À quand remonte la dernière scène de ménage entre Américains et Saoudiens ? On a bien de la peine à s’en souvenir, si solide et durable a toujours paru l’alliance que concluaient il y a un peu plus de 70 ans, à bord du croiseur Quincy mouillant en plein canal de Suez, le président Franklin Delano Roosevelt et le fondateur du royaume wahhabite, Abdel-Aziz Ibn Saoud.
Pétrole à gogo contre protection rapprochée : pour privilégiée qu’elle était, cette relation n’a pas échappé pourtant aux désaccords, et même aux crises.
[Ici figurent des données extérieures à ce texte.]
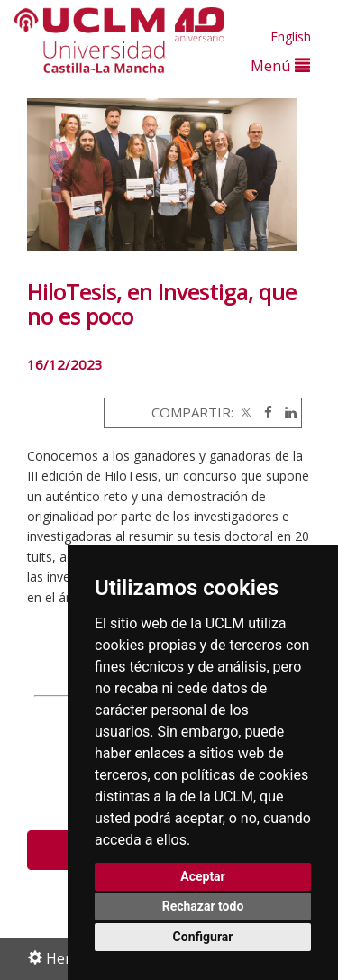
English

Lors de la guerre arabo-israélienne de 1973, le roi Fayçal instituait ainsi un embargo pétrolier, en riposte au flagrant soutien des nations occidentales à l’État hébreu ; en retour, le Onze septembre suscitait, au sein de l’establishment américain, une puissante vague de méfiance envers les émirs d’Arabie, accusés de financer, sous l’abaya, les groupes terroristes islamistes.
Si l’actuel coup de froid revêt une portée exceptionnelle, c’est parce que beaucoup choses ont changé durant les toutes dernières années d’une union approchant les noces de diamant. Par deux fois, ces années-là, l’impensable s’est produit. Et les deux fois, le président Barack Obama s’est invariablement vu reprocher de gérer de catastrophique manière ces incroyables développements.
Nulle météo géopolitique n’avait vu venir ces printemps arabes qui ont galvanisé des populations entières et ôté le sommeil aux régimes et dynasties en place. Ce nouveau Moyen-Orient en douloureuse gestation n’a pas trop paru déplaire à l’administration américaine. Celle-ci a froidement lâché plus d’un de ses vieux amis, ce qui a littéralement épouvanté les plus vieux des amis. Et de surcroît, Washington s’est obstiné à ne faire les choses qu’à moitié. Partout ou presque où il eut pu peser sur le cours des événements, Barack Obama – par son indécision, sinon à dessein – n’a laissé en effet que le chaos : ce troublant phénomène étant surtout évident en Syrie qui, de tous les pays arabes, est précisément le seul où les monarchies sunnites souhaitaient voir s’épanouir le redouté printemps.
Tout aussi inimaginable, et encore plus lourd de conséquences, a été le récent rapprochement américano-iranien. Pressé de clore le dossier du nucléaire, le chef de la Maison-Blanche n’a pas su toutefois rassurer toutes ces têtes couronnées qu’habite un même cauchemar. Non sans raison : un Iran prématurément débarrassé des sanctions internationales qui le frappent est un Iran considérablement plus riche. Et donc plus en mesure que jamais de répandre la subversion aux quatre coins du monde arabe : ce qu’il fait depuis des années en Irak, en Syrie et au Liban ; ce qu’il fait maintenant au Yémen où l’Arabie et ses partenaires se sont résolus à intervenir militairement.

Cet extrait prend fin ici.